▶ **REQUIREMENT**
For the word "will", copy every line of the material that includes it.

▶ **RECORDS FOR THE EXERCISE**

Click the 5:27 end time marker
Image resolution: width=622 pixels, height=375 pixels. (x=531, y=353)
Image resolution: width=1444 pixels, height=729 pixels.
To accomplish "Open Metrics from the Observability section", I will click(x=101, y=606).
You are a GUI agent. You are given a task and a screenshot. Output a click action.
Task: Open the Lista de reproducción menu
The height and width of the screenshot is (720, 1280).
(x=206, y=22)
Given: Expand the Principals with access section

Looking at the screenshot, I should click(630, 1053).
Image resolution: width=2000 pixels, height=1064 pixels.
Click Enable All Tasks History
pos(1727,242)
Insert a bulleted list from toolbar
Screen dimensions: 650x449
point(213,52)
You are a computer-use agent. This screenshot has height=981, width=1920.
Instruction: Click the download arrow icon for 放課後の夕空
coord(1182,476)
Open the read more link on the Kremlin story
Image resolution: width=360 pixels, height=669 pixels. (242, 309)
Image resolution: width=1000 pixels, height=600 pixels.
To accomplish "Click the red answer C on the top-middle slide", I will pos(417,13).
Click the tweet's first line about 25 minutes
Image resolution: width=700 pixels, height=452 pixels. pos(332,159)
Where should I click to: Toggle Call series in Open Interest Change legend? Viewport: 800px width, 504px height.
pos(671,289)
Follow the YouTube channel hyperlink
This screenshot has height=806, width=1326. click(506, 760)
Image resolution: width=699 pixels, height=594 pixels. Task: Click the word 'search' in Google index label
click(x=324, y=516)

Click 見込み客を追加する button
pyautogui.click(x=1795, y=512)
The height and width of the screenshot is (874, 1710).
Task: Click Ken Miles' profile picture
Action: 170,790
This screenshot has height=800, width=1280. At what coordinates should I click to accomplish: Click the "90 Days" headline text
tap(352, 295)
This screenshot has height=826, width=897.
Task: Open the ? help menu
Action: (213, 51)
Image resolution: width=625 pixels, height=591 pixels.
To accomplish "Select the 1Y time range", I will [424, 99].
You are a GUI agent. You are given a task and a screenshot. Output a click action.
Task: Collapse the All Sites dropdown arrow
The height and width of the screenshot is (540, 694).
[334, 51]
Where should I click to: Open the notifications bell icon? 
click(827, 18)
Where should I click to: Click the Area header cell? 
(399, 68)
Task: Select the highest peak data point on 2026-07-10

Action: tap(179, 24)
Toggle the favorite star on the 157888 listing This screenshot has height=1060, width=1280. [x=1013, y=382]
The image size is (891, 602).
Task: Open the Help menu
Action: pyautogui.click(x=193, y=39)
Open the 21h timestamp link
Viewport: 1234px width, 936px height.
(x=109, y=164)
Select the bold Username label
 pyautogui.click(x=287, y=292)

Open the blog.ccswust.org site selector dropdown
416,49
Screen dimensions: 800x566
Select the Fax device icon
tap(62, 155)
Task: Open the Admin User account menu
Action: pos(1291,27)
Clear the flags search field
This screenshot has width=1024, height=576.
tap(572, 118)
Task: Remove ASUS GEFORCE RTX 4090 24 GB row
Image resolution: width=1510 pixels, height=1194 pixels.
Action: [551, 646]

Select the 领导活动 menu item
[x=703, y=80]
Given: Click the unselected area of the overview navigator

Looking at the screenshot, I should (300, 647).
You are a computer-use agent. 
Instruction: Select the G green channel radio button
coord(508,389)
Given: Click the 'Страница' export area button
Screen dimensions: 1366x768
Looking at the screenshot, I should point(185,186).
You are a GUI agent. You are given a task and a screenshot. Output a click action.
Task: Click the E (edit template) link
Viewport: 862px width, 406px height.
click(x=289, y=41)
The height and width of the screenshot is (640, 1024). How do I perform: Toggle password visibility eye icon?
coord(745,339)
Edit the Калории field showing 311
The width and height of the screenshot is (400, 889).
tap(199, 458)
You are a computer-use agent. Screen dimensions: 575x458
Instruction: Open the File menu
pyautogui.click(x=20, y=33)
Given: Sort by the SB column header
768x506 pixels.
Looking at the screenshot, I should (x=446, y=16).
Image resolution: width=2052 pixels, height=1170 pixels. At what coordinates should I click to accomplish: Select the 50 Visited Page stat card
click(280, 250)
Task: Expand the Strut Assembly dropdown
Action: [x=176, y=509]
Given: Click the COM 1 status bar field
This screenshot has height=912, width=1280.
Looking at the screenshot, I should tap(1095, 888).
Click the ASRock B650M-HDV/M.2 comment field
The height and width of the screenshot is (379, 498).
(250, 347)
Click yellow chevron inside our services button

▶ **RESULT FOR THIS EXERCISE**
To accomplish "Open Metrics from the Observability section", I will click(x=101, y=606).
To accomplish "Click the red answer C on the top-middle slide", I will pos(417,13).
To accomplish "Select the 1Y time range", I will [424, 99].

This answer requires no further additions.